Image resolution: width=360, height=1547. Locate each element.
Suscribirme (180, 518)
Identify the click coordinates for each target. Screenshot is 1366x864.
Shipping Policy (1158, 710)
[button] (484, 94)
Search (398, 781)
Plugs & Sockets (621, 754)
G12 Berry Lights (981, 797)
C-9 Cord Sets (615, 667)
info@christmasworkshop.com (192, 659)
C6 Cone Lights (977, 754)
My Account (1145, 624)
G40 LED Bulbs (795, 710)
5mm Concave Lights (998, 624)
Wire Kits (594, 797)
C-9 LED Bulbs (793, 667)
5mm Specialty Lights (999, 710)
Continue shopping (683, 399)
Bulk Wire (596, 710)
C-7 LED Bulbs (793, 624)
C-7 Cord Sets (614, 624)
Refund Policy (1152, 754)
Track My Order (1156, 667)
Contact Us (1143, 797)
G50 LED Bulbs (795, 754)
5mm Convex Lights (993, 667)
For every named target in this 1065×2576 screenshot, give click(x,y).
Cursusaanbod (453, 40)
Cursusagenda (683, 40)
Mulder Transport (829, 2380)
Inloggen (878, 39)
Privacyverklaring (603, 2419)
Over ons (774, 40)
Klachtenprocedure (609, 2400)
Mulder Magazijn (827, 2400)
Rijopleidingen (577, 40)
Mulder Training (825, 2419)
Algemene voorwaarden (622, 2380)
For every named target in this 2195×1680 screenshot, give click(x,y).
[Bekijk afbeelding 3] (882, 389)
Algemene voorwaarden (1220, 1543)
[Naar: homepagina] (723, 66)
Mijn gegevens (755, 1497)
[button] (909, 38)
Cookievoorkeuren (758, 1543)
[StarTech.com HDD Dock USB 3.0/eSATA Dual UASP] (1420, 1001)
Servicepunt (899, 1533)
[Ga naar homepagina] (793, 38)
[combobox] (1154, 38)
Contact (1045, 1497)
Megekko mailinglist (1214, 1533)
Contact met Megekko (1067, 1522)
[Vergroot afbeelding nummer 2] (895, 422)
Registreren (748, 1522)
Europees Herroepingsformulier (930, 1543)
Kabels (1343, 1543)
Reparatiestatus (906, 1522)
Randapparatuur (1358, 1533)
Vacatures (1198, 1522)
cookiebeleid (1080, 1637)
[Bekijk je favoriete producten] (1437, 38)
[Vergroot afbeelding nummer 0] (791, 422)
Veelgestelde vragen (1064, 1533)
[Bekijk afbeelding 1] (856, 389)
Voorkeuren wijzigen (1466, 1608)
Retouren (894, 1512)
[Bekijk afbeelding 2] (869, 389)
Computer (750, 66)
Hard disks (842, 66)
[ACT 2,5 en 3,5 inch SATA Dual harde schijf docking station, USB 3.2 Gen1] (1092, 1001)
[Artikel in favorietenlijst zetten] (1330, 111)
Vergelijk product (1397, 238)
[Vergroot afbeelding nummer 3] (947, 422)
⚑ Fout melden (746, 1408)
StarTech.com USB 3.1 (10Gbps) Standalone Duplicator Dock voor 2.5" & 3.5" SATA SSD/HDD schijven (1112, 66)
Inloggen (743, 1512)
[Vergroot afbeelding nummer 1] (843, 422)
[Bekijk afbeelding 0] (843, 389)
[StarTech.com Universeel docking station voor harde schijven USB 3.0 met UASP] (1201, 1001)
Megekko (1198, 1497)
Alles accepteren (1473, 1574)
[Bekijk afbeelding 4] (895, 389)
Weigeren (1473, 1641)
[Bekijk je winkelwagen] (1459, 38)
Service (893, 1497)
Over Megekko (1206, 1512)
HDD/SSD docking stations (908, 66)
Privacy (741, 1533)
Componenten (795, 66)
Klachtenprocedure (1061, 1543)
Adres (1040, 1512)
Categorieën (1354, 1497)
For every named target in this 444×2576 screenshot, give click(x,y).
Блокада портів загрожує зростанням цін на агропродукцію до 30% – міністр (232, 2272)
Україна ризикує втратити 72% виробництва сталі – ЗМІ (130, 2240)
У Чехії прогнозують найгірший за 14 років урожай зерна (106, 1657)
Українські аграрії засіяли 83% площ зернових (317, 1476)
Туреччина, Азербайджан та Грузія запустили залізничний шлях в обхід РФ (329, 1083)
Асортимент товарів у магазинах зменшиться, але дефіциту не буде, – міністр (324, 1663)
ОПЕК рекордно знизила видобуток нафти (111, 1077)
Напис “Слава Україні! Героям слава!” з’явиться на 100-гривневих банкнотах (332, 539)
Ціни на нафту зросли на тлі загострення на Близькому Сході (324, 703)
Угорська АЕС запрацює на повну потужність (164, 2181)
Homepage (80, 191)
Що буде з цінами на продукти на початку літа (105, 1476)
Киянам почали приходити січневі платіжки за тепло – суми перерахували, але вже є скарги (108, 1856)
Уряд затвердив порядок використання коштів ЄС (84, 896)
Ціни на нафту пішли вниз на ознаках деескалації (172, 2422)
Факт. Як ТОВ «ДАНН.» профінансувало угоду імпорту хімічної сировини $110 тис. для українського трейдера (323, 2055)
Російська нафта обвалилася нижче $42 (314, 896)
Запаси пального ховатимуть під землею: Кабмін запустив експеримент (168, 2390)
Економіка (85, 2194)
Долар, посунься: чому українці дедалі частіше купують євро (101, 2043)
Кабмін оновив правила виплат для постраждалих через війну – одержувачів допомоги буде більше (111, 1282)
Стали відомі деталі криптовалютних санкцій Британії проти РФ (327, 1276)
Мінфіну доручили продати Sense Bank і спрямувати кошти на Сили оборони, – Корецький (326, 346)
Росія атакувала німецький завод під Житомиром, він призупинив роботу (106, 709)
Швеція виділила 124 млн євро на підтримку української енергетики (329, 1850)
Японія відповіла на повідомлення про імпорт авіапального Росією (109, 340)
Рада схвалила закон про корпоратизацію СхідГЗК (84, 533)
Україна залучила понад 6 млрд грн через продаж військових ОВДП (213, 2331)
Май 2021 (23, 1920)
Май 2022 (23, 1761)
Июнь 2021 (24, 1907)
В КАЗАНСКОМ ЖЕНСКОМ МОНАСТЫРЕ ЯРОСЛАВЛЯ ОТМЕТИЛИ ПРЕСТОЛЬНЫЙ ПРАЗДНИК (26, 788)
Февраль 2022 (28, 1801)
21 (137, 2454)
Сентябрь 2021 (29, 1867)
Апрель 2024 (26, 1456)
== == ==
**TRY IT**
Look above for the line with "C-7 Cord Sets (614, 624)" and the line with "Contact (1045, 1497)"; transcribe both and all lines in between, exactly, and nothing else.

**TASK ANSWER**
C-7 Cord Sets (614, 624)
Refund Policy (1152, 754)
Track My Order (1156, 667)
Contact Us (1143, 797)
G50 LED Bulbs (795, 754)
5mm Convex Lights (993, 667)
For every named target in this 1065×2576 screenshot, give click(x,y).
Cursusaanbod (453, 40)
Cursusagenda (683, 40)
Mulder Transport (829, 2380)
Inloggen (878, 39)
Privacyverklaring (603, 2419)
Over ons (774, 40)
Klachtenprocedure (609, 2400)
Mulder Magazijn (827, 2400)
Rijopleidingen (577, 40)
Mulder Training (825, 2419)
Algemene voorwaarden (622, 2380)
For every named target in this 2195×1680 screenshot, give click(x,y).
[Bekijk afbeelding 3] (882, 389)
Algemene voorwaarden (1220, 1543)
[Naar: homepagina] (723, 66)
Mijn gegevens (755, 1497)
[button] (909, 38)
Cookievoorkeuren (758, 1543)
[StarTech.com HDD Dock USB 3.0/eSATA Dual UASP] (1420, 1001)
Servicepunt (899, 1533)
[Ga naar homepagina] (793, 38)
[combobox] (1154, 38)
Contact (1045, 1497)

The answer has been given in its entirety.